The complete works of Charles Darwin are finally available to anyone, anywhere to read, i.e., they've made their way onto the internet. And it only took 126 years for that to evolve (groan)! This vast collection includes his notes from the five-year voyage of the HMS Beagle, where he collected fossil and specimen samples and first began to formulate his theory of evolution, the first draft of his Origin of Species from the 1840s, and even his wife Emma's recipe book.
Wired Science reports:
Cambridge University, where Darwin studied theology, has digitized and published on the internet its collection of some 30,000 items and 90,000 images by the man who changed the course of science by writing the evolutionary primer, The Origin of Species, in 1859.
The original draft of that seminal work, until now available only to scholars at the Cambridge University Library, is among those now online. There are even some audio samples, like the spoken-word version of the last sentence of Origin of the Species -- alas not in the voice of Darwin himself, who died in 1882.
"This release makes his private papers, mountains of notes, experiments, and research behind his world-changing publications available to the world for free," John van Wyhe, director of the project, said. "His publications have always been available in the public sphere -- but these papers have until now only been accessible to scholars."

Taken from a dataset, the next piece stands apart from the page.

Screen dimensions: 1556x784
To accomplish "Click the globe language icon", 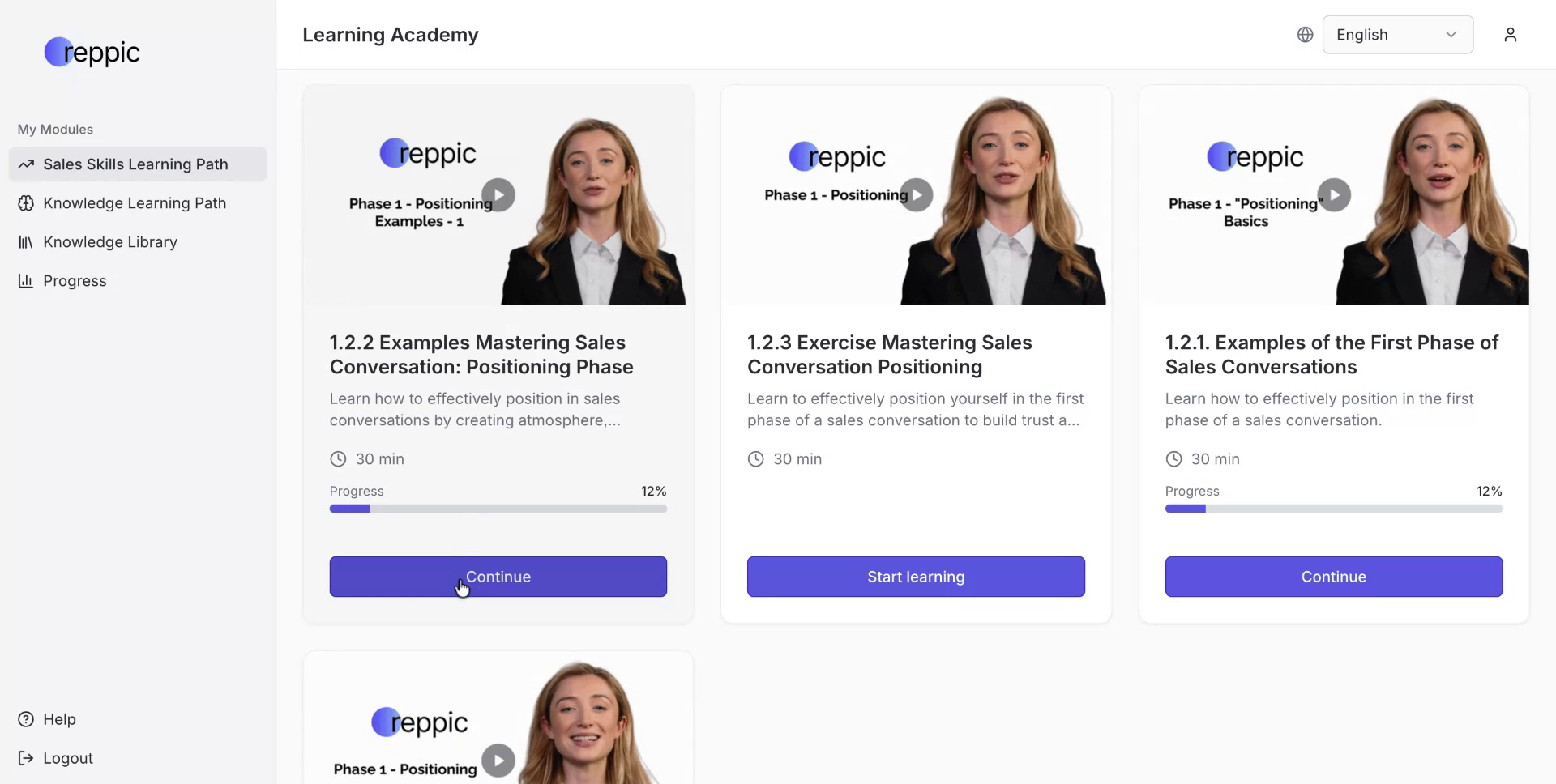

BoardBuzz loves seeing history preserved for the ages. There is now plenty of "new" information for students and teachers to explore, but perhaps his original works will spark new debate over the theory of evolution. As Wired Science points out:
From the Scopes trial of 1925, to the 1987 Supreme Court ruling in Edwards v. Aguillard against teaching creationism in public schools, to the 2005 ouster of the Dover, Pennsylvania, school board which had sanctioned the teaching of “intelligent design,” to the “Teach the Controversy” mantra of creationists in intelligent-design clothing to the embrace by President Bush of i.d. education -- the conversation started by Darwin has shown no real sign of abating.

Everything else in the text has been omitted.